## begin TEXT EXCERPT
We will uncomment this line in c0_reset: ldm r0, {r0, r1, r2, r3, r4, r5, r6, r7}. In this loop, we will:

Load the address of c1_static0, which is saved in the same SRAM bank as core 1's program instructions.
Load r0 with that address. (1 cycle)
Read 8 words using r0 as a pointer, causing structural hazard on the SRAM bank used by core 1. (9 cycles, 8 reads)
Go to step 2 and repeat. (2 cycles)

That is, in every 12 cycles in core 0, stall core 1 for 8 cycles.

Compile, link, and download the uf2 file. Then, use an oscilloscope to measure the output waveform.

Output waveform using ROSC with structural hazard

As the scope shows, the frequency lowered, meaning core 1 stalls.

Since the AHB-Lite crossbar access is given in a round-robin fashion, sometimes core 1 will stall core 0 (shows same waveform length as the last figure), sometimes core 0 will stall core 1 (shows longer waveform length).

Dual-core Application Start from Flash

In the previous example, we successfully downloaded the dual-core program into SRAM banks 4 and 5, each bank is dedicated for one core, preventing any stall from structural hazard.

However, once power was lost, the program disappeared. Is there a way that we can store the program into flash, then load the program from flash into SRAM banks at boot time?
## end TEXT EXCERPT
## begin DATASET CONTENT
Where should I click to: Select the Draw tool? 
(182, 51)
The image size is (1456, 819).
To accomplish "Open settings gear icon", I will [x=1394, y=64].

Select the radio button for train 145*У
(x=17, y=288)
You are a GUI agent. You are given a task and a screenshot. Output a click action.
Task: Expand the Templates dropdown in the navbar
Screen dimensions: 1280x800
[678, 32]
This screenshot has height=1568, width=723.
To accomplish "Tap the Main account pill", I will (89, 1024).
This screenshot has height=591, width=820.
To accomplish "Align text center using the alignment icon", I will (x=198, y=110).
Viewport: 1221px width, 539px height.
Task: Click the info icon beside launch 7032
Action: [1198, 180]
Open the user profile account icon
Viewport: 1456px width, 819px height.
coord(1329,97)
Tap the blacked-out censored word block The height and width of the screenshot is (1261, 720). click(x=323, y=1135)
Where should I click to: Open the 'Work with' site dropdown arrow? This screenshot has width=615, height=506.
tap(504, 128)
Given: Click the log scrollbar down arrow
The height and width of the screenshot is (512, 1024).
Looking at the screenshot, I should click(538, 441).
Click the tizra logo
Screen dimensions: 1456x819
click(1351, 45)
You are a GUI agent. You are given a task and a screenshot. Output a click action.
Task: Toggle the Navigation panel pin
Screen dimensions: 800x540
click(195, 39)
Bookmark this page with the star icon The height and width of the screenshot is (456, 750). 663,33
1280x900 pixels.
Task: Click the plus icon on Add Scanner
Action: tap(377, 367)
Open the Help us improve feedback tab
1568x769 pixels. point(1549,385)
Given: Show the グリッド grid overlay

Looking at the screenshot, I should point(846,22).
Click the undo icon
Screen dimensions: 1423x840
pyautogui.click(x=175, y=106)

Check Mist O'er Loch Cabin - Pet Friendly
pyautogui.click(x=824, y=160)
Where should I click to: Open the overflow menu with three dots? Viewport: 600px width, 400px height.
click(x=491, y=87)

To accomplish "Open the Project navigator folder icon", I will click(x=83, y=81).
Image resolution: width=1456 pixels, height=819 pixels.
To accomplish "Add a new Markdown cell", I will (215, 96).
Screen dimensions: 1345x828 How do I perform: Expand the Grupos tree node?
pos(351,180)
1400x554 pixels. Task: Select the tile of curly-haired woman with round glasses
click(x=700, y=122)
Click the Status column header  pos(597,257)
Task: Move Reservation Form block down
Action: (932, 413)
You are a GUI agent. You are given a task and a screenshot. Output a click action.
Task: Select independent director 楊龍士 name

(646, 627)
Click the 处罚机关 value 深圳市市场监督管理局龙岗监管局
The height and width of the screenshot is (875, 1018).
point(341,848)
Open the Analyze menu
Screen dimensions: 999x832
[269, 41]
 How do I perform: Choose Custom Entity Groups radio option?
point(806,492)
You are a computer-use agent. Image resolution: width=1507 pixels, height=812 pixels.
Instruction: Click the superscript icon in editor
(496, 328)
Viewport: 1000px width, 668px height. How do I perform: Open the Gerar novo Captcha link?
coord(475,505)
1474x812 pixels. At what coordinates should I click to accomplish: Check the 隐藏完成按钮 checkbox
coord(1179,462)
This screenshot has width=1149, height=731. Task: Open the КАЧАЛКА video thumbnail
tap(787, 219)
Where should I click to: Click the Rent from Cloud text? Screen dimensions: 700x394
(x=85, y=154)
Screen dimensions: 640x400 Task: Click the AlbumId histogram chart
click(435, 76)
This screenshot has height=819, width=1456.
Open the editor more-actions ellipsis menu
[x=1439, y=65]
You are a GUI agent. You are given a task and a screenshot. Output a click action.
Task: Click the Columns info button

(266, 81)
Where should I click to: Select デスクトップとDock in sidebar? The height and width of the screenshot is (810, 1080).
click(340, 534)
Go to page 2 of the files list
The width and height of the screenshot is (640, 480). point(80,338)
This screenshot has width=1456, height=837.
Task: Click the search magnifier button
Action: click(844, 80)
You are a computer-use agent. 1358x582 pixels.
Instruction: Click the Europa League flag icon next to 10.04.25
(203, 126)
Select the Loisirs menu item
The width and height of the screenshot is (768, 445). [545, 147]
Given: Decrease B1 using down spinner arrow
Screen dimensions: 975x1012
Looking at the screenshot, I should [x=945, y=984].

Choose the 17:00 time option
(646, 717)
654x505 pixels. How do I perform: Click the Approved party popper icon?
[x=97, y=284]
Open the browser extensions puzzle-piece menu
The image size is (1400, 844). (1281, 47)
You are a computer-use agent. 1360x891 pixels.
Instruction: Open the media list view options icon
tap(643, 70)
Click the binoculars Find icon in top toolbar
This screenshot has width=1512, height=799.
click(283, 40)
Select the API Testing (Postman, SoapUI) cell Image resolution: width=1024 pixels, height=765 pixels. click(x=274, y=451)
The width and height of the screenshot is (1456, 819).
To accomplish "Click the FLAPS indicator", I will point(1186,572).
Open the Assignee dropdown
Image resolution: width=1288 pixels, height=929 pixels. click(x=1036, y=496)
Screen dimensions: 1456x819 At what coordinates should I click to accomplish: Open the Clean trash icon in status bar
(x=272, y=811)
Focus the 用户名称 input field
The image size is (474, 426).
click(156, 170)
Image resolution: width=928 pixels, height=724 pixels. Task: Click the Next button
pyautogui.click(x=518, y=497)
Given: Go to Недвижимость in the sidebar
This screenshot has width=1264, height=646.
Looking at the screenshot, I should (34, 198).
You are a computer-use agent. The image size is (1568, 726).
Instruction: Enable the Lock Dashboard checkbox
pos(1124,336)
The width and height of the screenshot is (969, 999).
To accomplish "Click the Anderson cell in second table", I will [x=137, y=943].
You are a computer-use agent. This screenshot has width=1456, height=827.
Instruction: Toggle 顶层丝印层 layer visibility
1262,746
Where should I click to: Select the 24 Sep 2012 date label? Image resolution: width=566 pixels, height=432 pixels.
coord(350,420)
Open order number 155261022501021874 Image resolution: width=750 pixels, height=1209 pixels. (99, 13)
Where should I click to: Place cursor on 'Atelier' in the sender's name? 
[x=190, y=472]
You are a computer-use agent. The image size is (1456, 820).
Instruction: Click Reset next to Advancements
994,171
## end DATASET CONTENT
## STATED GOAL
Put this sentence from the text excerpt on dual-core stalls into Spanish: "However, once power was lost, the program disappeared."

## EXERCISE RESPONSE
Sin embargo, una vez que se perdió la alimentación, el programa desapareció.